From the Wires
Kazakhstan Youth Embrace G-Global International-Economic-Reform Movement
By: PR Newswire
Dec. 10, 2012 05:15 AM
ASTANA, Kazakhstan, December 10, 2012 /PRNewswire/ --
Kazakhstan university students are teaming up to enlist young people worldwide in the G-Global movement aimed at reforming the international economic system.
Students from a number of universities met at Eurasian National University on December 7 to support G-Global, President Nursultan Nazarbayev's initiative to increase the number of countries that set global economic policy.
The Eurasian Economic Club of Scientists Association, which has spearheaded the G-Global effort since the president announced it in late 2011, invited the students to the organizing event at Eurasian National University.
Serik Nugerbekov, a member of Kazakhstan's Senate who is co-chair of the Coordinating Council of the Eurasian Economic Club of Scientists Association, offered students his support as they spread the word that the world needs a fairer international economic system.
President Nazarbayev contends that a handful of wealthy countries have dominated the setting of international economic policy for far too long - to the detriment of other countries. He was referring to the Group of Eight and Group of 20 nations.
His G-Global Initiative calls for spreading international economic decision-making among dozens of countries. He wants developing countries in particular to help set global policy.
The G-Global website, http://www.group-global.org/?lang=en, promotes dialogue about global economic affairs. It also offers business people around the world information about investing in Kazakhstan.
Murat Karimsakov, chairman of the Coordinating Council of the Eurasian Economic Club of Scientists Association, told the students who gathered at Eurasian National University that they will be a sparkplug of the G-Global movement.
"We understand that young people have great intellectual capacity," he said.
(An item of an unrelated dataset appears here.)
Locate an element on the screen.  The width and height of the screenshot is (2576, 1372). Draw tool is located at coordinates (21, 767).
If Kazakhstan's leaders and the broader society give youth the support they need, they will be able to achieve their goals, he said.
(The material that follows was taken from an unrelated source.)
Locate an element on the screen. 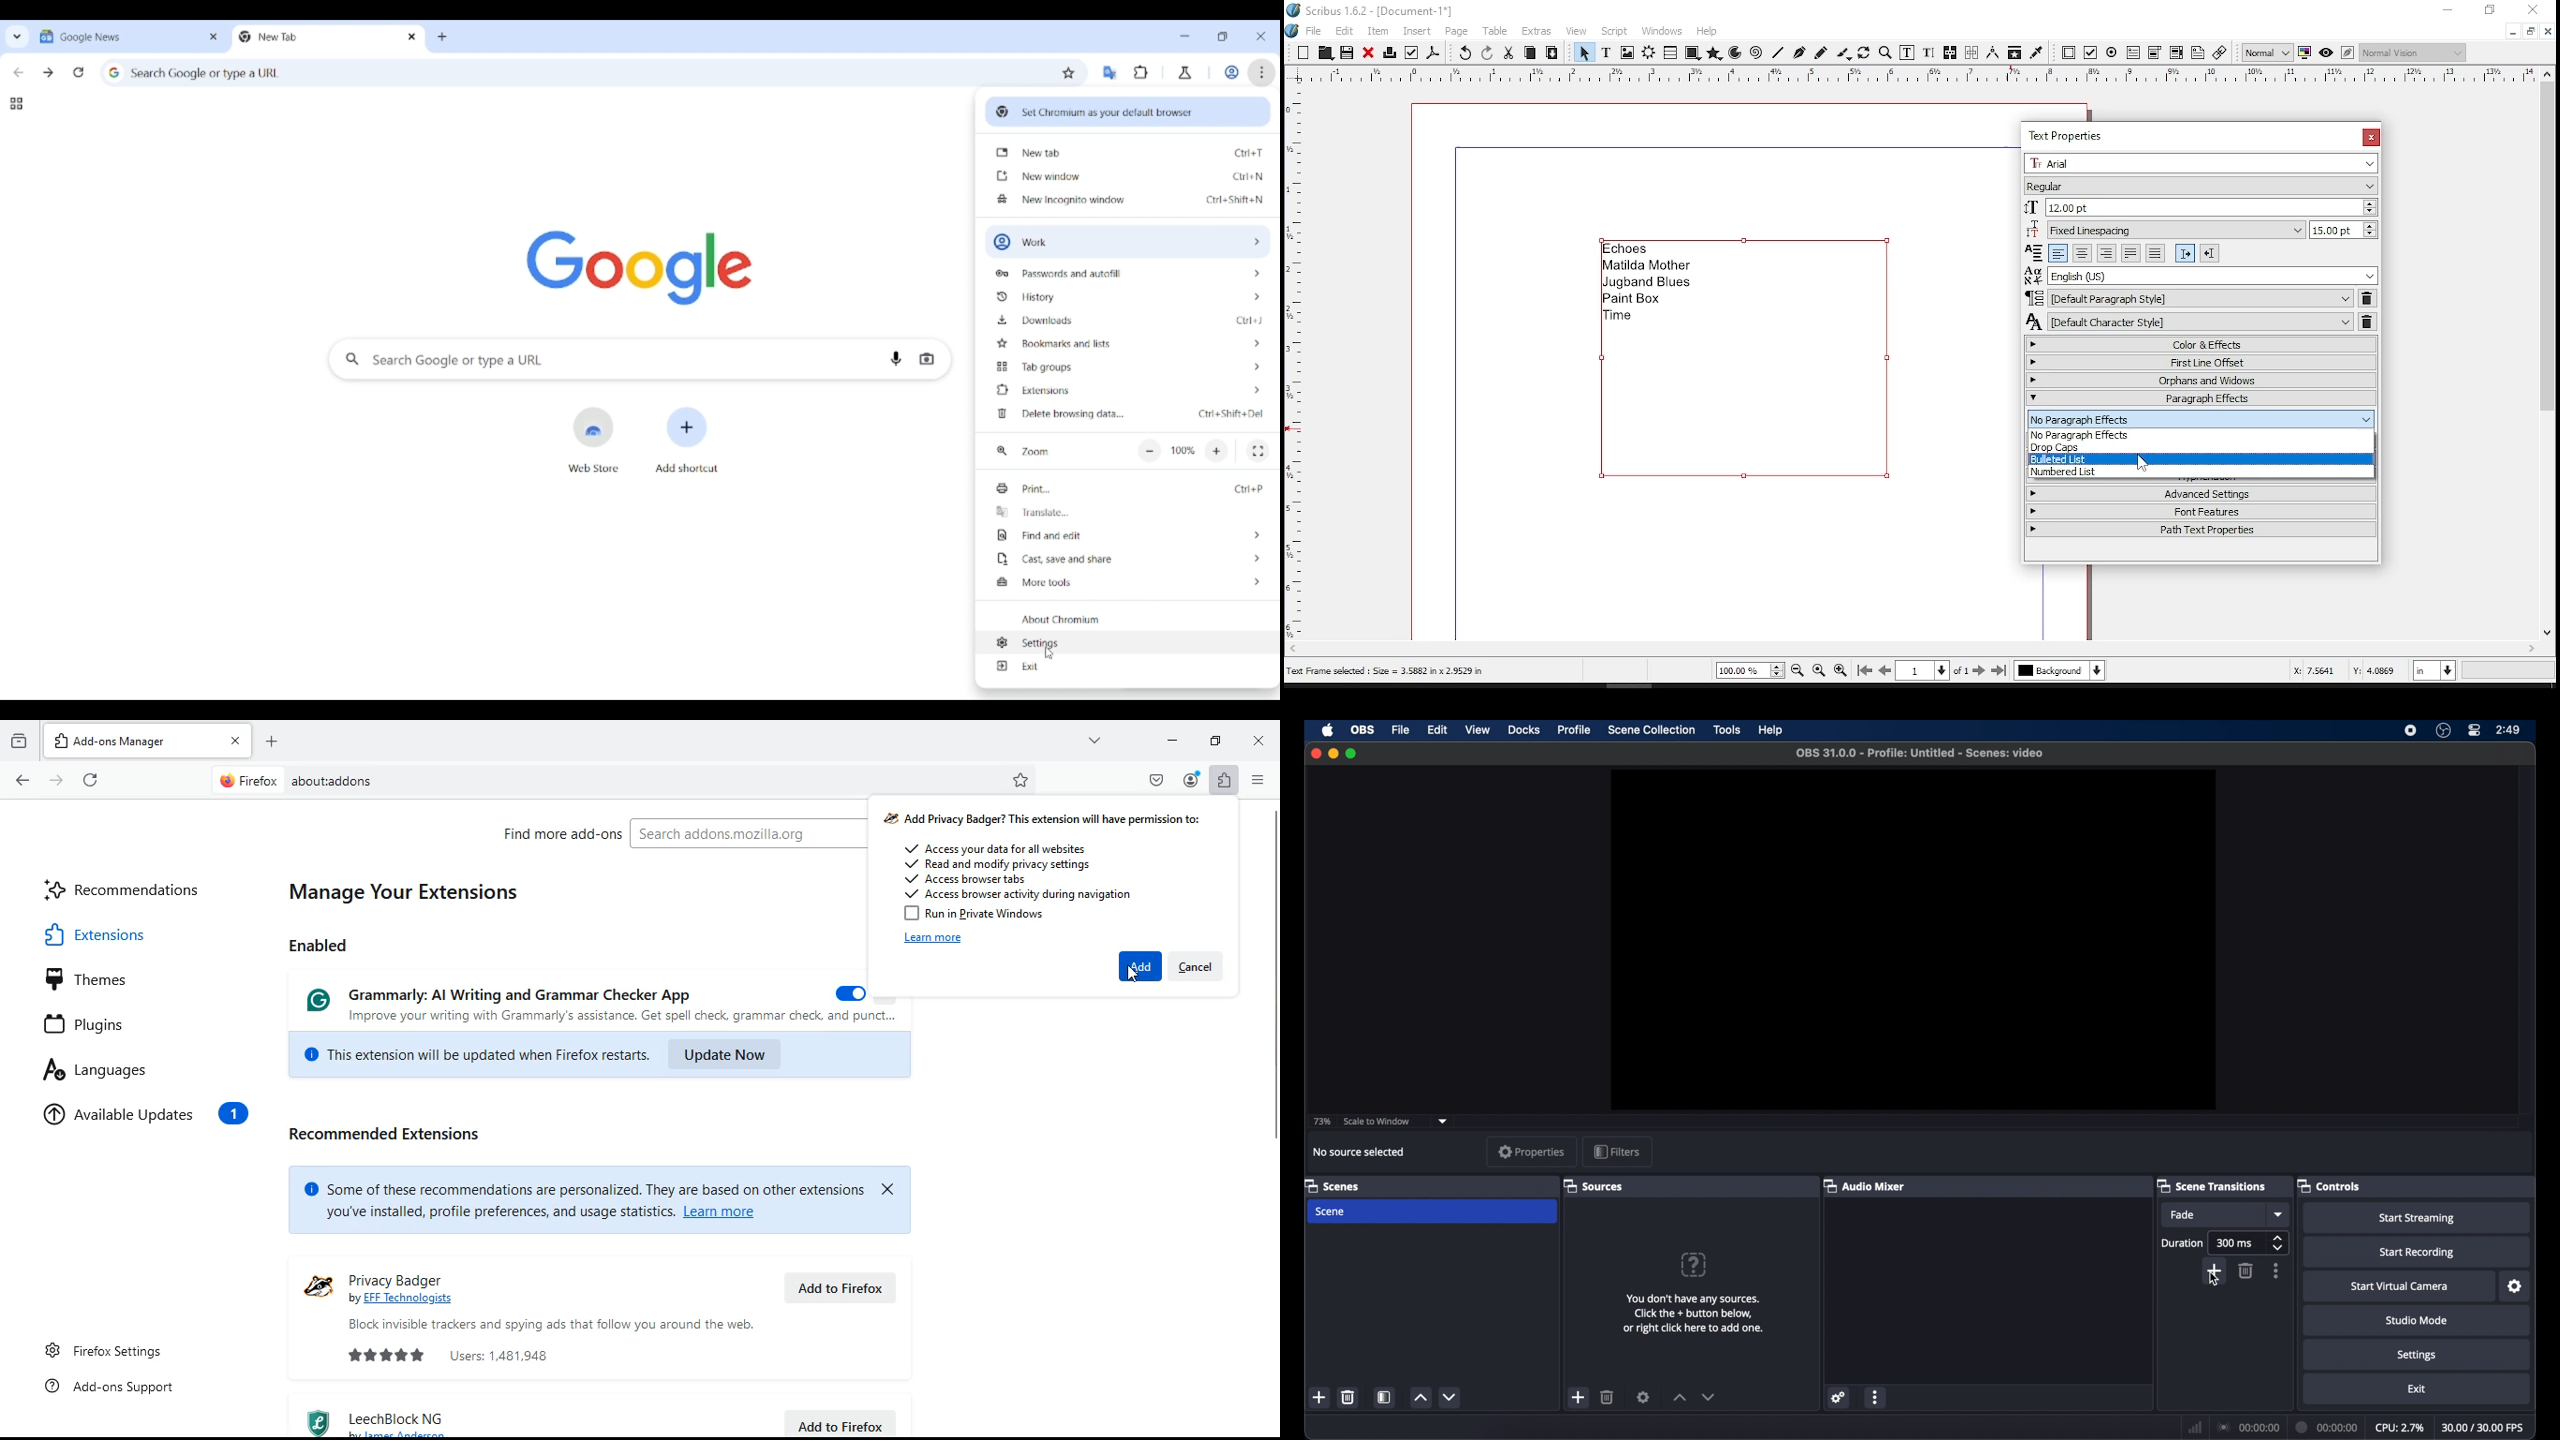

As part of the G-Global youth-organizing event, a number of Eurasian National University professors and students issued an open letter to youth around the world inviting them to join the G-Global movement.
Kazakhstan's young people want to work with youth elsewhere to address some of the problems that divide the world, the letter said.
"Young people, as the most progressive and ambitious group of society," can play an important role in instituting change, said Ulan Baldahov, chairman of Eurasian National University's Center for Youth Policy. "Our future is in our hands, and we must be aware of our responsibility," he said.
Eurasian National University students offered to set up the headquarters of the G-Global youth movement at their institution - an idea which university President Erlan Syzdykov quickly endorsed.